Second, I don't decide what ads appear on the page. They are automatically selected based on contextual relevance and user-based factors. I don't see any Mac-related ads when I view the page. But since you have an Intel Mac running Safari on OS X 10.7.5, that makes it much more likely that you'll see ads for Mac products.
And third, I didn't actually tell you to use Java! In fact, I discouraged it.
24 May 2013
I use Frontpage 2002 for our company's website (old I know, but that's the way it is) and this week changed my buttons to be hover buttons. My work computer ran it just fine. Now I have discovered that apparently you must have java on your computer for these to work. My laptop (using Chrome) asked to use java and I said yes. My home PC however will not display the buttons because I don't have java on it.
Now I have to figure out if the hover buttons (which looks so cool to me) are worth it if our customers don't have java.
26 Jun 2013
This always confuses me. I don't have just "java" or "java script" but rather:
Java Deployment Toolkit
Java (TM) Platform SE
Which is the java you are referring? Or neither?
24 Aug 2013
Like the previous poster, I have:
1) Java (TM) Platform SE 7 Update 13 (PLUG-IN) & 2) Java 7 Update 13 (PROGRAM, used "rarely")

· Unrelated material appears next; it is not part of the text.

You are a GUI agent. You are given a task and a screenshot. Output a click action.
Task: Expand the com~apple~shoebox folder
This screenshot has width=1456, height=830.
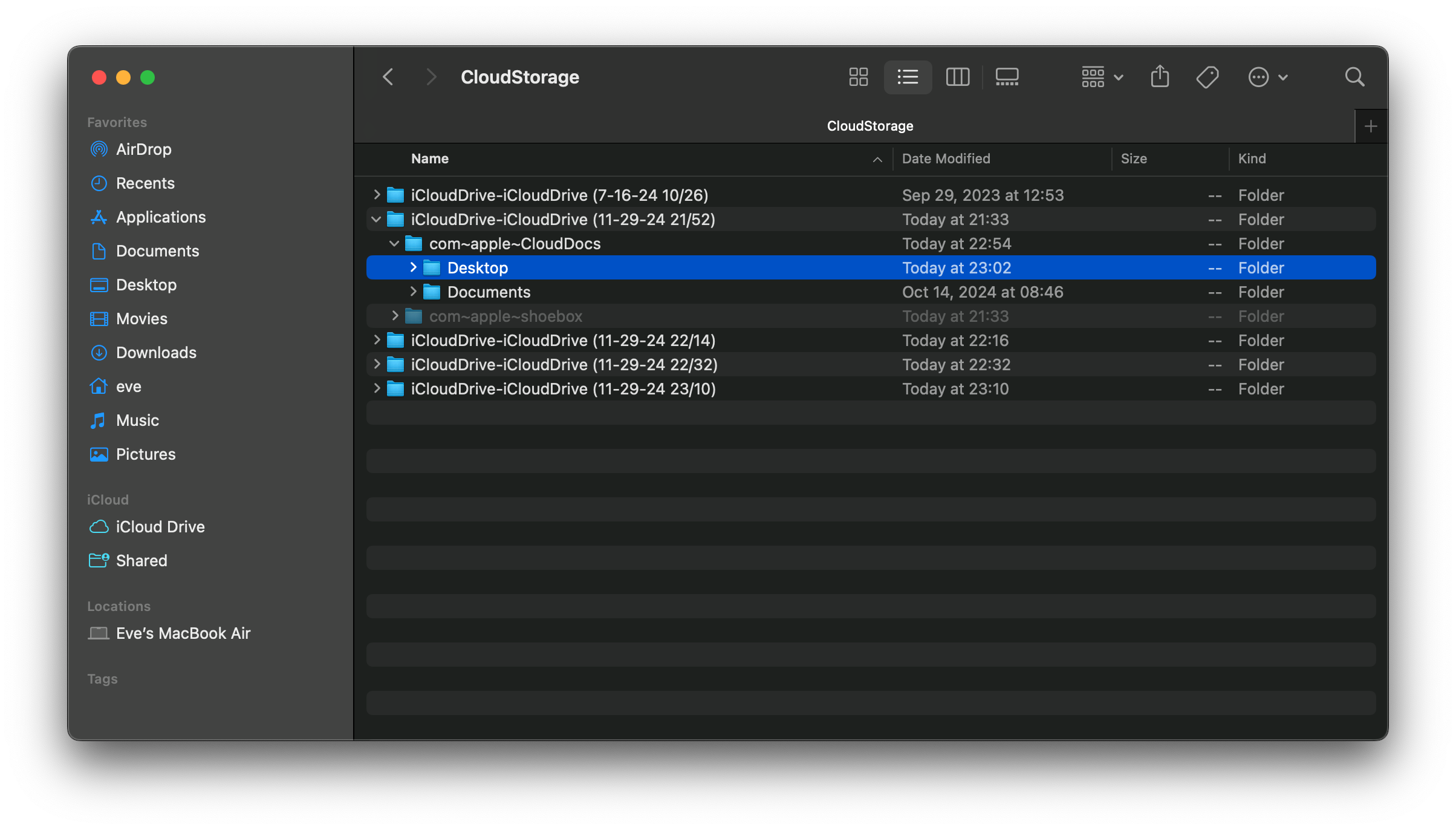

Firefox is telling me the plugin is vulnerable and should be updated.
I'm thinking I'll uninstall the "rarely" used program, and update the "vulnerable" plug-in.
(Hopefully, since Bob's January article, Java has gotten it's act together.)
27 Dec 2013
Bob, as a subscriber to your excellent site, I apologize for some of the totally unnecessary rude remarks made by some posters who obviously have no manners or self respect.
Folks, we are all imperfect and make mistakes, so why criticize Bob? He does an excellent job and achieves excellence in his endeavors to help us.
Rather thank him for his fine contribution to us PC users, and point out things you don't agree with in a respectful and kind manner.
By your disrespect, you are only showing what you yourself are at heart... Have you noticed how self-controlled and mannerly Bob is by refusing to respond in kind to hateful remarks? Why abuse the privilege of your freedom of speech?
Thank you Bob, for your fine and helpful articles and your humility when you find good sense in a kindly post!
14 Jan 2014
Bob In Illinois the State Police require that I have JAVA on my computer in order to get my Digital ID Number then and only then can I apply for my concealed Carry Permit from the State police. Should I install it get my permit and then disable it. of course I do not know how to do any of that but I can get help.
EDITOR'S NOTE: Yes, it should be fine to do that. There are tips in this article on how to turn Java on or off.
11 Mar 2014
We had Java installed on both our computers, as Java is required to play bridge on pogo.com, which we enjoy. We constantly had problems with malware (conduit, mysearchdial, etc.)and the older computer worked very slow. Since removing Java, we have not had such issues. Any advice would be appreciated. We do miss playing bridge on pogo.com, but it's not worth the problems.
23 Apr 2014
Java tries to install the horrendous ASK toolbar. I don't trust any software that tries to inflict such nastiness on the unwary. I don't trust that it won't install something I don't want even if I untick the appropriate boxes. Any company promoting this leechware is a disgrace.
15 May 2014
I found this tool:
JavaRa is an effective way to deploy, update and remove the Java Runtime Environment (JRE). It can assist in repairing or removing Java when other methods fail.